(Passage extrait)
┌────────

Le fait de ne pas voir une vision du monde n’implique pas de ne pas voir en le capitalisme un « système ». Là est le paradoxe des guérillas urbaines occidentales. D’un côté, elles se définissent de manière « mouvementiste », se revendiquant comme existant par des actions, qui sont des programmes ou plutôt des contre-programmes.
Elles récusent d’avoir une conception dogmatique, une vision du monde entièrement cohérente.
Pourtant, en même temps, elles considèrent que leur existence même repose sur un système. Ce système consiste en l’illégalité et l’action contre le cœur de l’État, afin de désarticuler celui-ci et de recomposer le prolétariat dans une guerre de longue durée.
Ce système ne se veut pas idéologique, mais forme un « patrimoine » qui définit, de différentes manières, chaque guérilla urbaine.
Or, ce n’est pas cohérent, car on a alors un système totalement fermé, purement opératoire, coupé finalement de toute consistance idéologique.
Cela revient à un « wargame », avec d’un côté l’État et le capitalisme cherchant à maintenir leurs positions, de l’autre un noyau communiste cherchant à conquérir des positions (c’est-à-dire recomposer le prolétariat).
Il n’y a alors que deux possibilités.
Soit les guérillas urbaines ont découvertes une nouvelle exigence, celle de concevoir de manière « informatique » le mode de production capitaliste, ainsi que le processus révolutionnaire. Ce faisant, elles ont raté que c’est la révolution qui forme le système, pas la contre-révolution, puisque le nouveau chasse forcément l’ancien.
Soit leur approche relève du fantasme.
Cette seconde interprétation a été contemporaine des guérillas urbaines d’Europe occidentale. Des groupes pratiquant l’illégalité et la lutte armée (au sens d’une technique utile, dans un sens pragmatique) reprochèrent aux « guérilleristes » d’avoir une lecture « mouvementiste », de se croire dans un wargame.
Cette critique est notamment exprimée en Espagne dans le document « Deux lignes » de la Commune Karl Marx des militants emprisonnés du PCE(r) et des GRAPO, qui en 1987 résume les reproches faits aux « mouvementistes ». Le document eut un écho important alors.

└────────

Entrées de données enregistrées:
┌────────

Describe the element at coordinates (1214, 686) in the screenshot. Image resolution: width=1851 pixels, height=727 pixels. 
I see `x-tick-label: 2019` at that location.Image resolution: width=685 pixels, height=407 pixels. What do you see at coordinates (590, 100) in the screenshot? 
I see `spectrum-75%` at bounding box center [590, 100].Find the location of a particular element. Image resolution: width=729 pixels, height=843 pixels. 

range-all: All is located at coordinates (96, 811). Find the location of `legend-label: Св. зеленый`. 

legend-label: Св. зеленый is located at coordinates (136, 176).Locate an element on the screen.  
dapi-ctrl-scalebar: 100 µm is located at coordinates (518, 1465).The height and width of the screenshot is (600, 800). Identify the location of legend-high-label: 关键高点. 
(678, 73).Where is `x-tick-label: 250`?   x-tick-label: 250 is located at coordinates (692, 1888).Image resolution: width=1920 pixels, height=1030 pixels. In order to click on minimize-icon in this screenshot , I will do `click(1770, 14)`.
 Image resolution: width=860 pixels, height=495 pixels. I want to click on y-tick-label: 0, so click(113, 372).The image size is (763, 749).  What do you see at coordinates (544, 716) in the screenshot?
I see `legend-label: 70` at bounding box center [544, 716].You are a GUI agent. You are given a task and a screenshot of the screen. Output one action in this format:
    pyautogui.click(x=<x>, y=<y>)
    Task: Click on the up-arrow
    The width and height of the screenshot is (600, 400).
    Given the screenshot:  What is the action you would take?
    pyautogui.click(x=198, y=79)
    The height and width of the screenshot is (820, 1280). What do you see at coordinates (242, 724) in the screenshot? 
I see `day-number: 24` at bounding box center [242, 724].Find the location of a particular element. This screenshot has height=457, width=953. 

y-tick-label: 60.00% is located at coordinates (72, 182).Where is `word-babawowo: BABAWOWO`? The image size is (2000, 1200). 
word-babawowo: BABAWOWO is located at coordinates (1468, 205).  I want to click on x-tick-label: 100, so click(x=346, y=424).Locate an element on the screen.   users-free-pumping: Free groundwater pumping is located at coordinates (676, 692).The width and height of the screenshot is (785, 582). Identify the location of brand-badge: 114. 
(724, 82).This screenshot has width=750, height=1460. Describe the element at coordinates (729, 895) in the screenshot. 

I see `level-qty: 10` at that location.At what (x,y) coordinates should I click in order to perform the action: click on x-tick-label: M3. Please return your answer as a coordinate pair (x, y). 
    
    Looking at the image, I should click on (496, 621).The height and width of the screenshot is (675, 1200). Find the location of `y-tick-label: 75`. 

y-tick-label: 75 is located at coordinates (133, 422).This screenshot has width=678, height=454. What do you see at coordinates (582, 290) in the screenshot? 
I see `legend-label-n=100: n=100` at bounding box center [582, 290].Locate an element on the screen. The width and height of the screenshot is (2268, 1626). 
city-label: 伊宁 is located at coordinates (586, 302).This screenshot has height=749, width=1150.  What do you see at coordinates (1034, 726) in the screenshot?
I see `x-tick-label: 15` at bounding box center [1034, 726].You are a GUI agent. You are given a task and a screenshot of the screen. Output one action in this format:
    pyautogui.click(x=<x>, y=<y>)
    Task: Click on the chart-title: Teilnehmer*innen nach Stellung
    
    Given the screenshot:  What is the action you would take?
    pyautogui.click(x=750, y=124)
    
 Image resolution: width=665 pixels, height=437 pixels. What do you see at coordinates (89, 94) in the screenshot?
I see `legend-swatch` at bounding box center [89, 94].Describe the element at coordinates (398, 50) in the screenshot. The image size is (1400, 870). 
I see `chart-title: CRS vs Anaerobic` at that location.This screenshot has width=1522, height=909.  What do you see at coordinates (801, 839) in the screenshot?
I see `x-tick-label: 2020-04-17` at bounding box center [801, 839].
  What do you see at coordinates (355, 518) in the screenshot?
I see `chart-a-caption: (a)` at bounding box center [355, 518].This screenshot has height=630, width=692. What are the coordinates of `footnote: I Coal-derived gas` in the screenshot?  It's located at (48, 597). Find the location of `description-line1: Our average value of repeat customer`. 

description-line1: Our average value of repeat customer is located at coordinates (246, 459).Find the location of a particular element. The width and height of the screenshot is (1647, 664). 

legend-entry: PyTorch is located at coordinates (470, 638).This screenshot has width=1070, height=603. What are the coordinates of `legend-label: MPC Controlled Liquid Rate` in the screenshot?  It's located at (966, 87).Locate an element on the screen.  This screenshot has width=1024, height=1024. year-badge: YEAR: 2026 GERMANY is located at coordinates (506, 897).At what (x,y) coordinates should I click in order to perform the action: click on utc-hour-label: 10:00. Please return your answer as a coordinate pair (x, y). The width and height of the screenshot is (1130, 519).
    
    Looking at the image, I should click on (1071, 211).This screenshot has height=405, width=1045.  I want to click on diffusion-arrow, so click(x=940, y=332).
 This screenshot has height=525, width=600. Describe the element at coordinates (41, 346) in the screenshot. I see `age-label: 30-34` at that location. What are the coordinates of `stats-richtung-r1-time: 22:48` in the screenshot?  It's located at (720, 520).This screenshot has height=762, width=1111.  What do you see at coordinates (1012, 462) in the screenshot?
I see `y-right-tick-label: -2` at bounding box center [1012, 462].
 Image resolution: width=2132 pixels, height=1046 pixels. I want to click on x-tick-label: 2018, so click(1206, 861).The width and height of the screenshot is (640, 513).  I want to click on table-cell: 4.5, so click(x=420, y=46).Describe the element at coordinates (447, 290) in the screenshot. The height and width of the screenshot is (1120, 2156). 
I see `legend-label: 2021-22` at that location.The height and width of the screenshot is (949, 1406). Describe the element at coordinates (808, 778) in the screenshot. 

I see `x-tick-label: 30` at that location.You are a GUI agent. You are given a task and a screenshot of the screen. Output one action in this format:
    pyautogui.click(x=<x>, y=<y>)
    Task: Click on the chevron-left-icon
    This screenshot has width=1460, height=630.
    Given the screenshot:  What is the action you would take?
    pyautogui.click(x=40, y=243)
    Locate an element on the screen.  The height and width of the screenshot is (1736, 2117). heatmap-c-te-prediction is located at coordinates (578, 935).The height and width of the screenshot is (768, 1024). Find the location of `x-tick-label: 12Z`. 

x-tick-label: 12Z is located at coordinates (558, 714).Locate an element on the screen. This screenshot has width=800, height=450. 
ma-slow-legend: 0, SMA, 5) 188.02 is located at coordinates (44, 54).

└────────

(Objectif de la tâche)
Reformulez de manière plus concise le paragraphe de l'extrait sur les guérillas urbaines qui commence par « Pourtant, en même temps », en conservant ses faits essentiels.

(Solution rédigée)
Les guérillas urbaines estiment néanmoins que leur existence même repose sur un système. Ce système, c'est l'illégalité et l'action contre le cœur de l'État, menées pour désarticuler celui-ci et recomposer le prolétariat dans une guerre de longue durée.